Cela signifie qu’à mesure qu’une génération de techniciens de service approchera de la retraite et quittera le travail au cours des prochaines années, et qu’une jeune génération de travailleurs potentiels s’éloignera des métiers, les concessionnaires auront de plus en plus de mal à remplacer leurs techniciens.
Le problème n’est pas nouveau; la CCAQ a anticipé ce déséquilibre il y a des années et a mis sur pied une agence interne de recrutement international qui contribue à atténuer le problème. Elle possède un permis sous la bannière Mobilö pour la gestion des talents en immigration et collabore souvent avec d’autres provinces canadiennes. L’initiative remonte à sept ans.
Les concessionnaires de véhicules automobiles de l’Ontario (CVAO) ont également mis en place un programme. Sam Yue Chi a déclaré que Todd Bourgon, PDG et directeur général de la CVAO, a été le premier à lever la main pour voir comment les choses fonctionnaient lorsque la CCAQ a mis en œuvre son initiative de recrutement. À l’époque, M. Bourgon envisageait la possibilité de créer un programme similaire pour les concessionnaires de l’Ontario.
« Todd Bourgon nous a accompagnés et il a très vite compris comment les choses fonctionnaient », a déclaré Sam Yue Chi. « À titre d’entreprise, nous ciblons évidemment en priorité les zones d’emploi francophones. C’est pourquoi nous nous rendons le plus souvent en Afrique du Nord. » (L’Algérie et le Mexique, pour diversifier un peu, font également partie des autres régions visées.)
M. Bourgon a déclaré que l’Ontario fait actuellement face à une pénurie importante de techniciens.
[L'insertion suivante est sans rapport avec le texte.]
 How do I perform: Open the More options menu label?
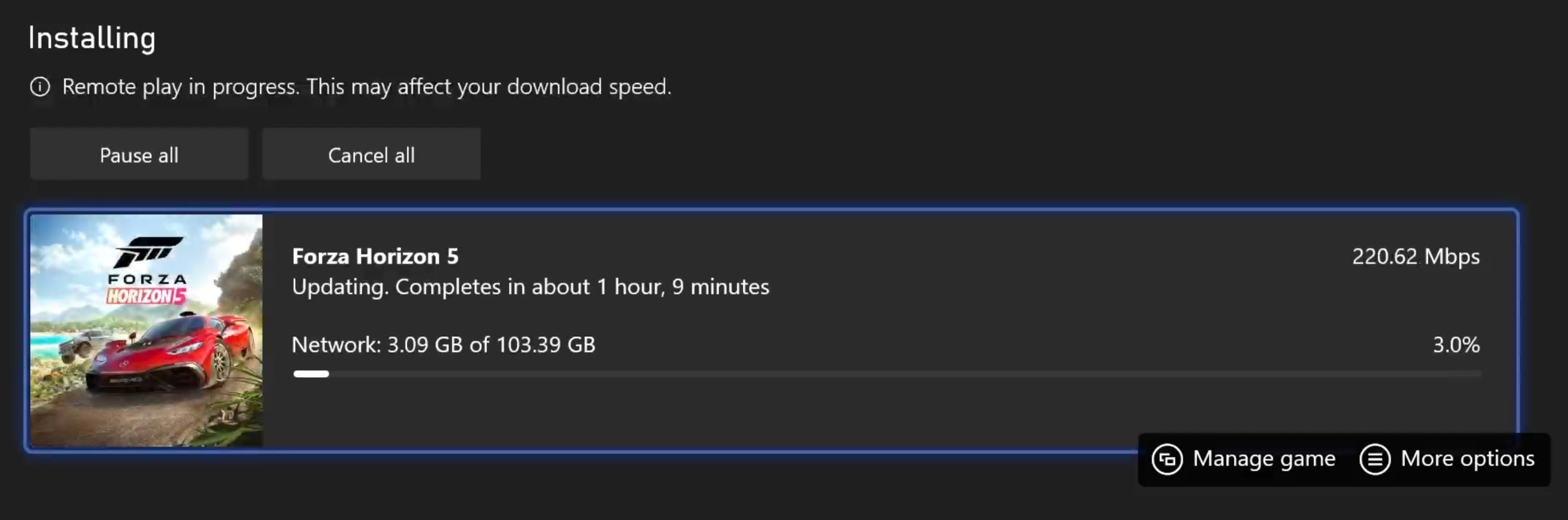pos(1467,458)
Au 1er trimestre de 2023, il y avait plus de 3 000 postes vacants dans les métiers de l’automobile dans la province, selon un rapport du MNP commandé l’an dernier par le CVAO. Avant la pandémie, on en comptait environ 1 500.
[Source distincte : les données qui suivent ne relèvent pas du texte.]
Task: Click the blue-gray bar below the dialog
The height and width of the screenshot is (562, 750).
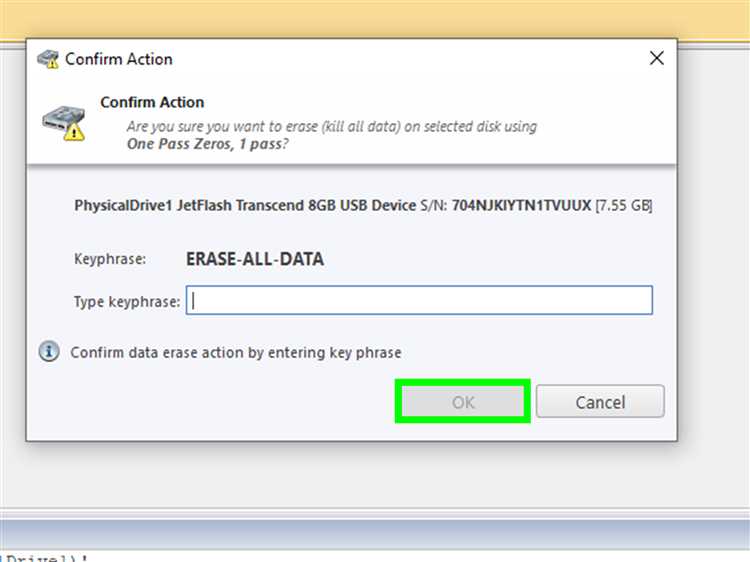Action: click(375, 533)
Le rapport MNP a été créé pour aider le CVAO à mieux comprendre ce à quoi ressemblera la prochaine décennie en termes de techniciens. Il a pris en compte les ventes de voitures, l’immigration, la croissance démographique et la tendance actuelle en matière d’éducation – les diplômés sortants (ou non) du système scolaire. Il a également souligné le recours au Programme des travailleurs étrangers temporaires pour combler les postes vacants.
« Il y a un retard énorme, et ce, depuis très longtemps. La seule façon de corriger les effets de ce retard consiste à augmenter le recrutement de techniciens étrangers, comme nous l’avons fait, ou de combiner cela avec une revitalisation du système scolaire, avec des jeunes qui voient notre métier comme une carrière viable », a déclaré Todd Bourgon.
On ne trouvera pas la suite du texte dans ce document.